Aile Konutu | Eşin Rızası

T.C.

YARGITAY

2. HUKUK DAİRESİ

E. 2008/14398

K. 2009/20160

T. 19.11.2009

• AİLE KONUTU ( Eşlerden Biri Diğer Eşin Açık Rızası Olmadıkça Aile Konutunu Devredemeyeceği – Bu Kurala Aykırı İşlem Yapılırsa Rızası Alınmayan Eş Hakimin Müdahelesini Talep Edebileceği )

• EŞİN RIZASI ( Eşlerden Biri Diğer Eşin Açık Rızası Olmadıkça Aile Konutunu Devredemeyeceği )

• ÜÇÜNCÜ KİŞİNİN HAKLARI ( Aile Konutunu Devralan Üçüncü Kişinin Kazanımının Korunması İçin İyiniyetli Olması Gerektiği – Tarafların Aile Dostu Olan Üçüncü Kişinin İyiniyetli Olduğunun Kabul Edilemeyeceği )

• İYİNİYET KOŞULU ( Aile Konutunun Devredilmesi – Tarafların Aile Dostu Olan Üçüncü Kişinin İyiniyetli Olduğunun Kabul Edilemeyeceği )

4721/m.194/1-2, 1023

ÖZET : Eşlerden biri diğer eşin açık rızası olmadıkça aile konutunu devredemez. Bu kurala aykırı işlem yapılırsa rızası alınmayan eş hakimin müdahelesini talep edebilir.

Konutu devralan üçüncü kişinin kazanımının korunması için iyiniyetli olması gerekir. Tarafların aile dostu olan üçüncü kişinin iyiniyetli olduğu kabul edilemez.
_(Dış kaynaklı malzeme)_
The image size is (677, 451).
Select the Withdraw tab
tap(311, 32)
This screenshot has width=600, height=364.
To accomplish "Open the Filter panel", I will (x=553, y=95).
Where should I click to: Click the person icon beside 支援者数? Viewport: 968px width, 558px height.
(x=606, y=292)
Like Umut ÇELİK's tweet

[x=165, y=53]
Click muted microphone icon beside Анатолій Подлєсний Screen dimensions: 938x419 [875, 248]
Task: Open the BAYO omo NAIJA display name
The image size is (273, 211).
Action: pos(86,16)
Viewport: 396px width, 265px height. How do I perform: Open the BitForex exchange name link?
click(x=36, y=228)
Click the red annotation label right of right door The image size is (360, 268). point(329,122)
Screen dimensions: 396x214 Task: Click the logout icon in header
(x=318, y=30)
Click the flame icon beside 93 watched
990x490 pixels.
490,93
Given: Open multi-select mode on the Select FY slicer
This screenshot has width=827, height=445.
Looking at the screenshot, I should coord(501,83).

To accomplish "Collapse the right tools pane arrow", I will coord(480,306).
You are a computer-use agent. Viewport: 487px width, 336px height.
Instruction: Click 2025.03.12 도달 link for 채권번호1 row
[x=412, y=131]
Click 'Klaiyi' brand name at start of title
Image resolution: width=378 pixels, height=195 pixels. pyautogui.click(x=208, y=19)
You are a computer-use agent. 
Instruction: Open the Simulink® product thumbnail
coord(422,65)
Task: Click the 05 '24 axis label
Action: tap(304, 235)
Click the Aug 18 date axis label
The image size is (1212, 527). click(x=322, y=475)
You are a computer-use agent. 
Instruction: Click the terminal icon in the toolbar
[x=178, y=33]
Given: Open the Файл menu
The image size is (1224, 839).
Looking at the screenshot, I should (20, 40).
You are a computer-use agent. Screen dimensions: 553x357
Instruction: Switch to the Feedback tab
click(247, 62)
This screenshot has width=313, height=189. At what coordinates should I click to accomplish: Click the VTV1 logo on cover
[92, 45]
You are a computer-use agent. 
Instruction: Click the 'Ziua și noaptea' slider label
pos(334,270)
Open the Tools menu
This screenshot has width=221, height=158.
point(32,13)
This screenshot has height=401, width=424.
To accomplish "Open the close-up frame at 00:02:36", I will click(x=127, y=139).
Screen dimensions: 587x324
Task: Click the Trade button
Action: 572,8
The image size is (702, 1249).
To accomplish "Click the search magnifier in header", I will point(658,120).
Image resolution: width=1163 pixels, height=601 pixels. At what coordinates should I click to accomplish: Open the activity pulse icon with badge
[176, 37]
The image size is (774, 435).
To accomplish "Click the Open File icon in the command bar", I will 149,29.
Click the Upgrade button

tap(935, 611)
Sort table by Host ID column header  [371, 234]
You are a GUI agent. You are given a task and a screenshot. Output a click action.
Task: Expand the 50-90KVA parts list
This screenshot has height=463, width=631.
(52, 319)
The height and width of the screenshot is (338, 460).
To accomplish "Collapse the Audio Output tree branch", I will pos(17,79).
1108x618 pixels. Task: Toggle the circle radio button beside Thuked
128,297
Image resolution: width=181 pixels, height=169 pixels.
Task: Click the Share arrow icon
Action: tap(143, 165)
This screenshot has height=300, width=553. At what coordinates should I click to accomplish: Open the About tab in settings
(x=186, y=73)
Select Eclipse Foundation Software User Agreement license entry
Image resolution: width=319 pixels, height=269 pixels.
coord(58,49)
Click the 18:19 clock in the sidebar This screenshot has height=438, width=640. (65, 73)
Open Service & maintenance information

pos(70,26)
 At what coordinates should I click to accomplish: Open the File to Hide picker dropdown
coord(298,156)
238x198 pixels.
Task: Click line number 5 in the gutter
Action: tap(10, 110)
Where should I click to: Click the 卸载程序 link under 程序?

DAVA : Taraflar arasındaki davanın yapılan muhakemesi sonunda mahalli mahkemece verilen ve yukarıda tarih numarası gösterilen hüküm temyiz edilmekle evrak okunup gereği görüşülüp düşünüldü:

KARAR : Türk Medeni Kanunu’nun 194. maddesi gereğince eşlerden biri diğer eşin açık rızası bulunmadıkça aile konutunu devredemez. Rızayı sağlamayan veya haklı bir sebep olmadan kendisine rıza verilmeyen eş, hakimin müdahalesini isteyebilir. ( TMK md.194/2 )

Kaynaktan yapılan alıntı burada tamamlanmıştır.